### PROBLEM REQUIREMENTS
In the entries below, find each line with the string "agent" and copy it.

*** Opening EXERCISE MATERIALS ***

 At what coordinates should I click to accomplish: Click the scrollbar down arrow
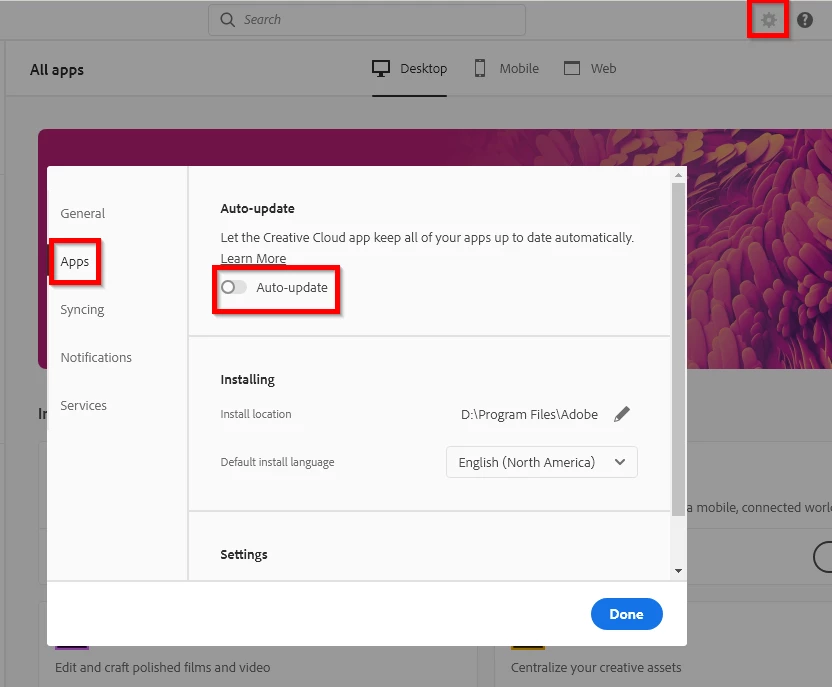pyautogui.click(x=678, y=571)
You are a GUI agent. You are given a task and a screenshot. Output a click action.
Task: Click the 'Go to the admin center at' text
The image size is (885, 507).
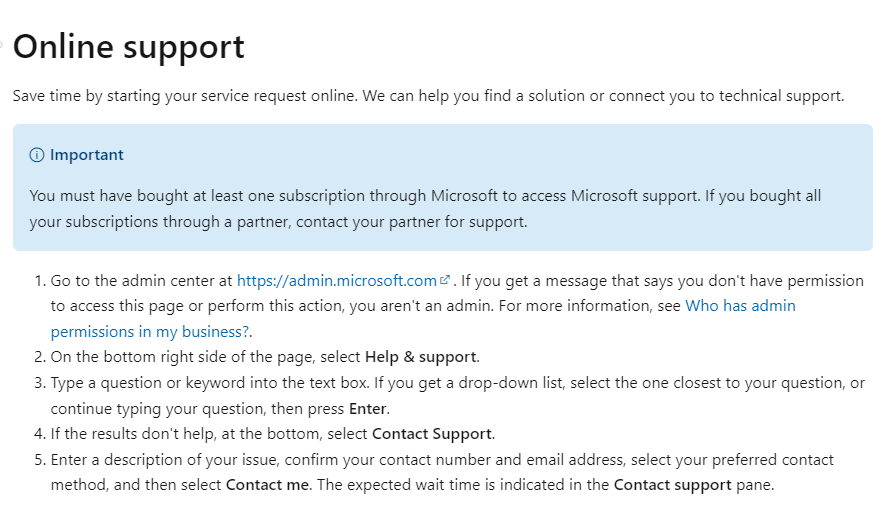click(x=141, y=281)
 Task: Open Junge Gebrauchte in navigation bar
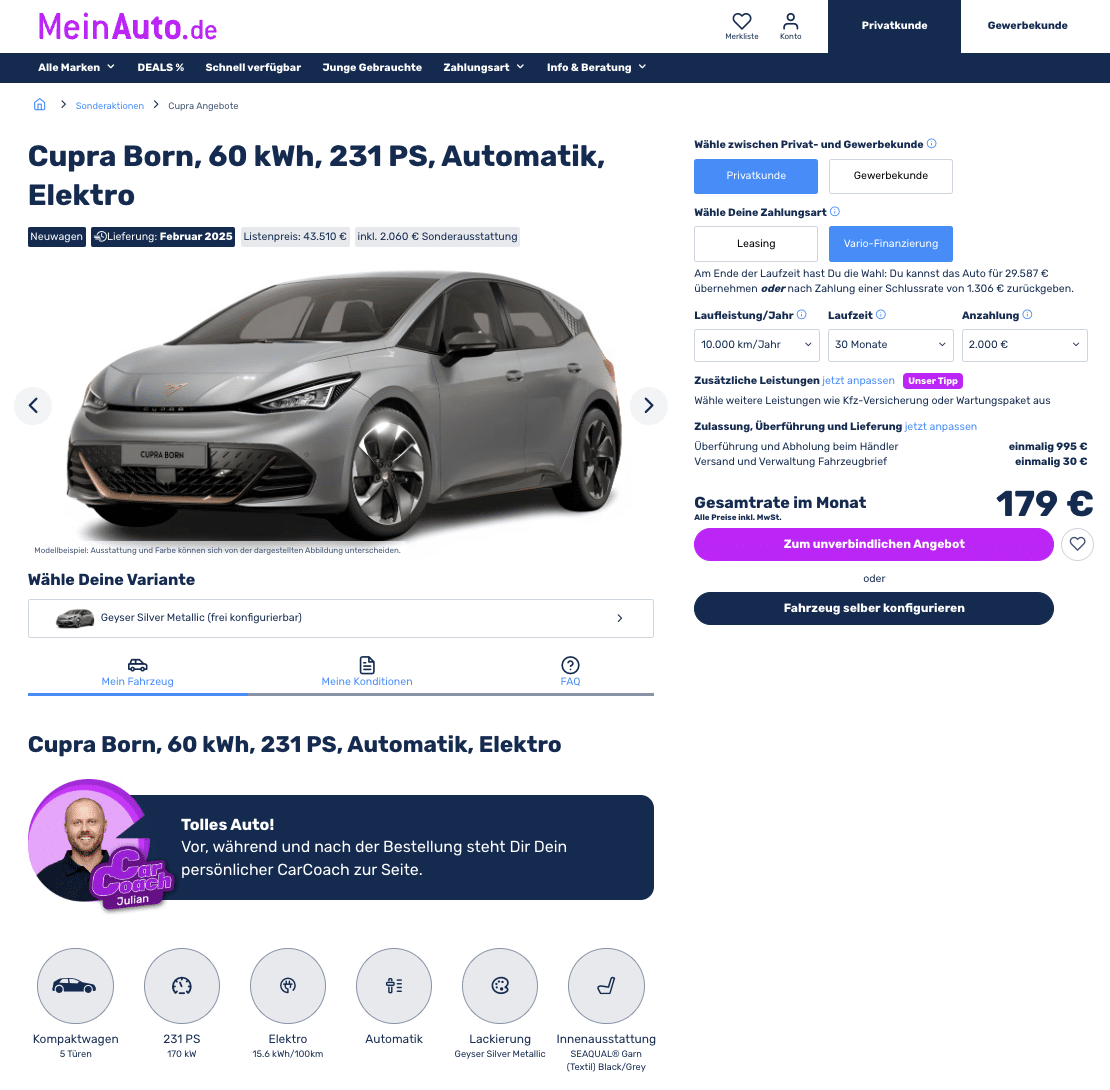372,67
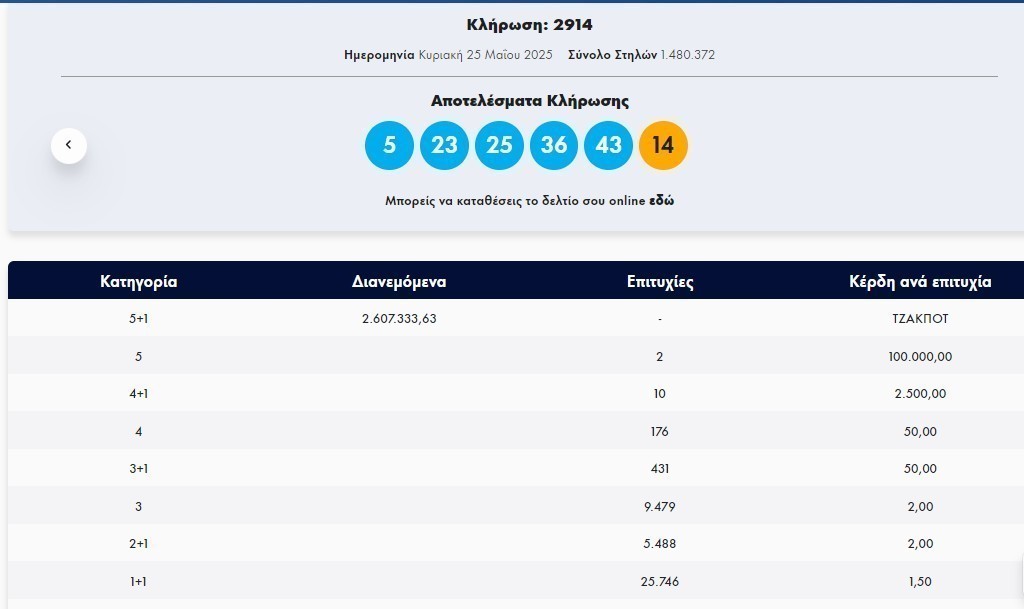Click the 'Κατηγορία' column header
The image size is (1024, 609).
[x=139, y=281]
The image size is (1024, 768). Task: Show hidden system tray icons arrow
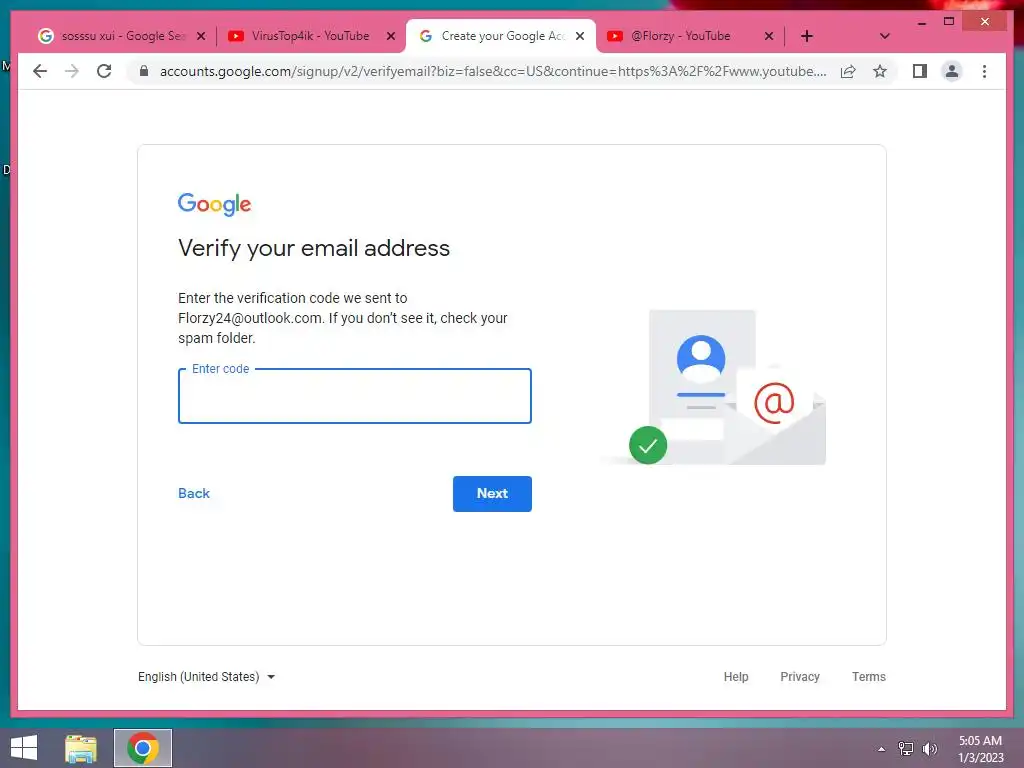tap(881, 749)
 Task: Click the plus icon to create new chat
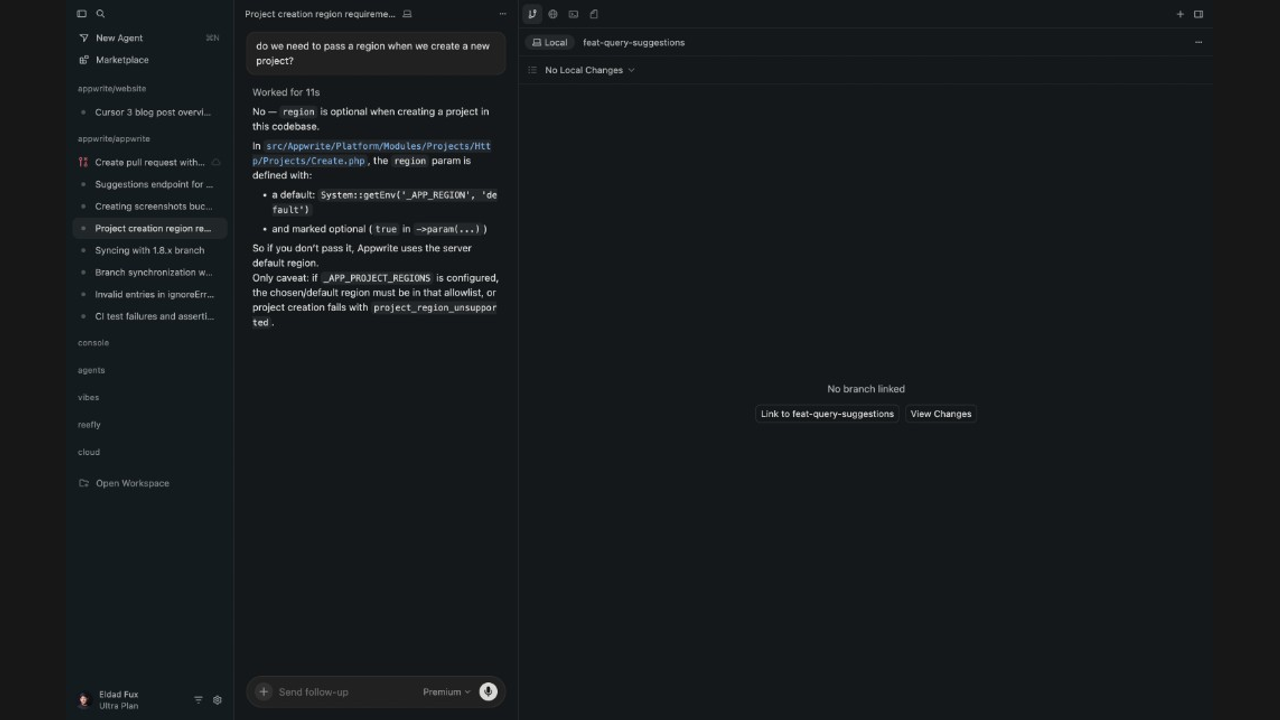click(x=1180, y=14)
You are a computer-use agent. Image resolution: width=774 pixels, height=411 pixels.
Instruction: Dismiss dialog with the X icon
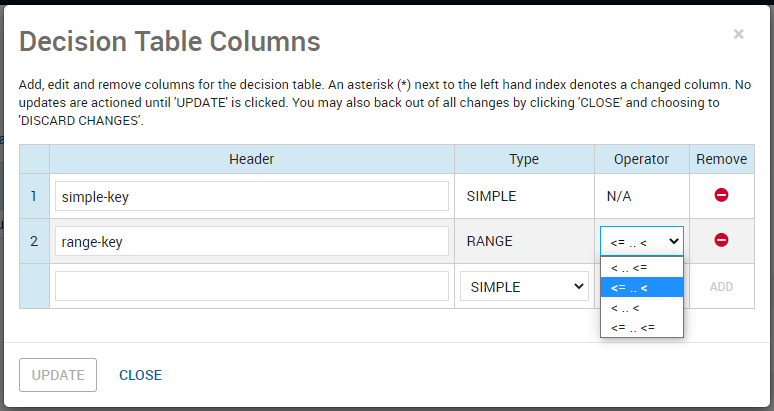tap(738, 34)
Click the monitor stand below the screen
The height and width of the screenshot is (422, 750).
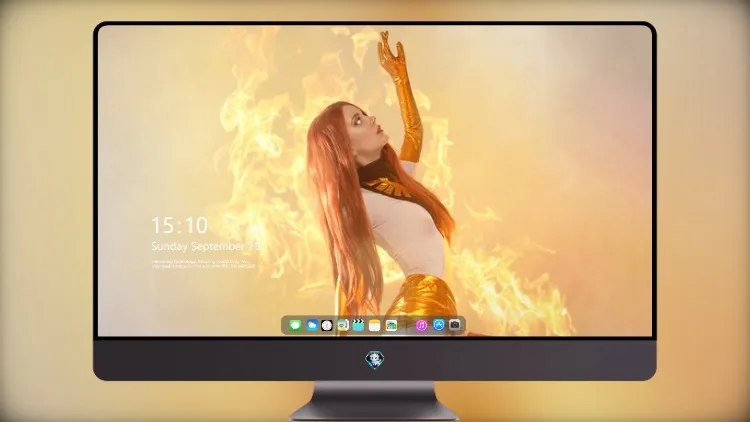coord(374,401)
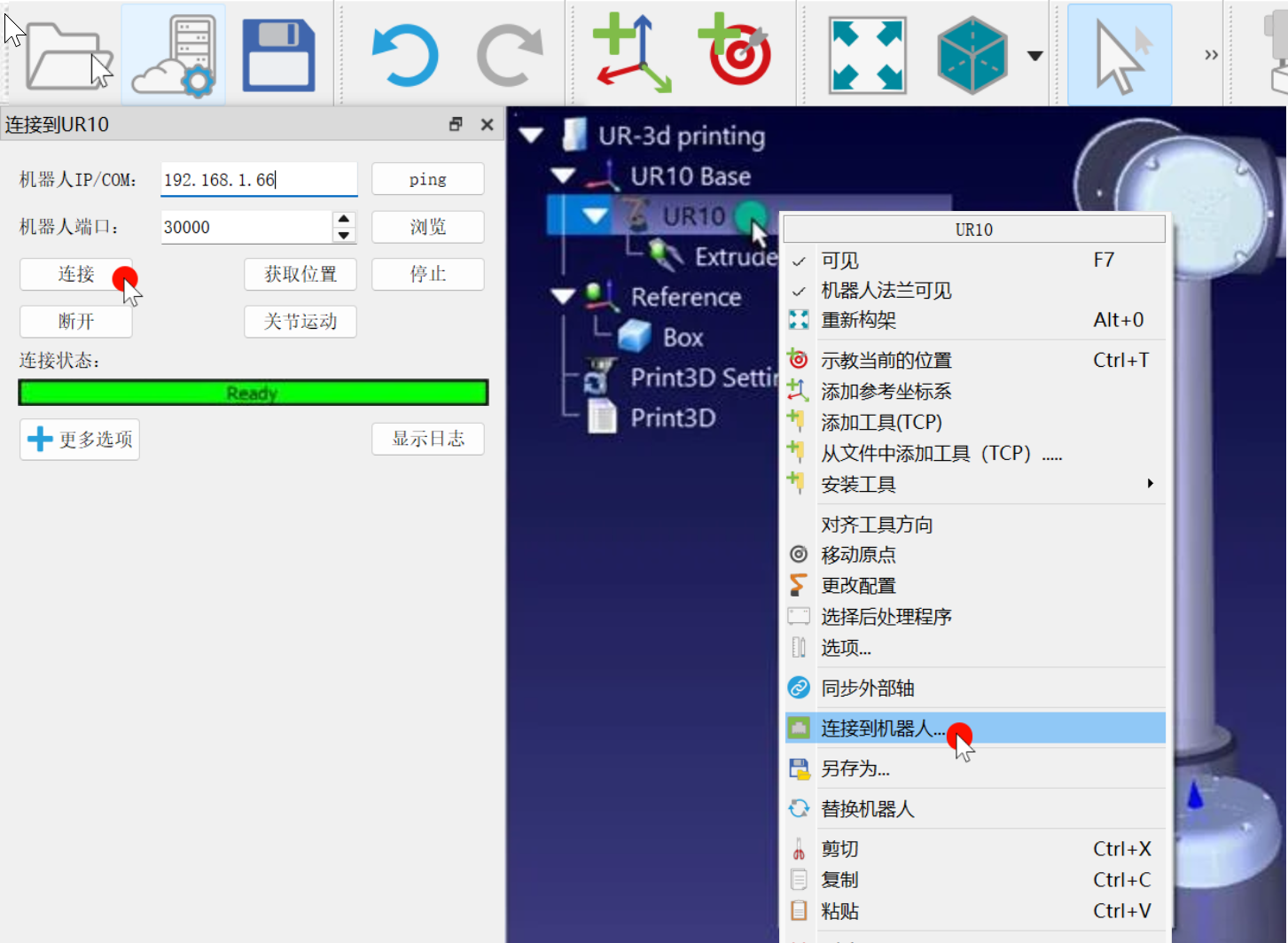Screen dimensions: 1288x943
Task: Click the isometric view cube icon
Action: point(972,56)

*** Closing EXERCISE MATERIALS ***

### EXERCISE OUTPUT
You are a GUI agent. You are given a task and a screenshot. Output a click action.
You are a computer-use agent. Image resolution: width=774 pixels, height=411 pixels.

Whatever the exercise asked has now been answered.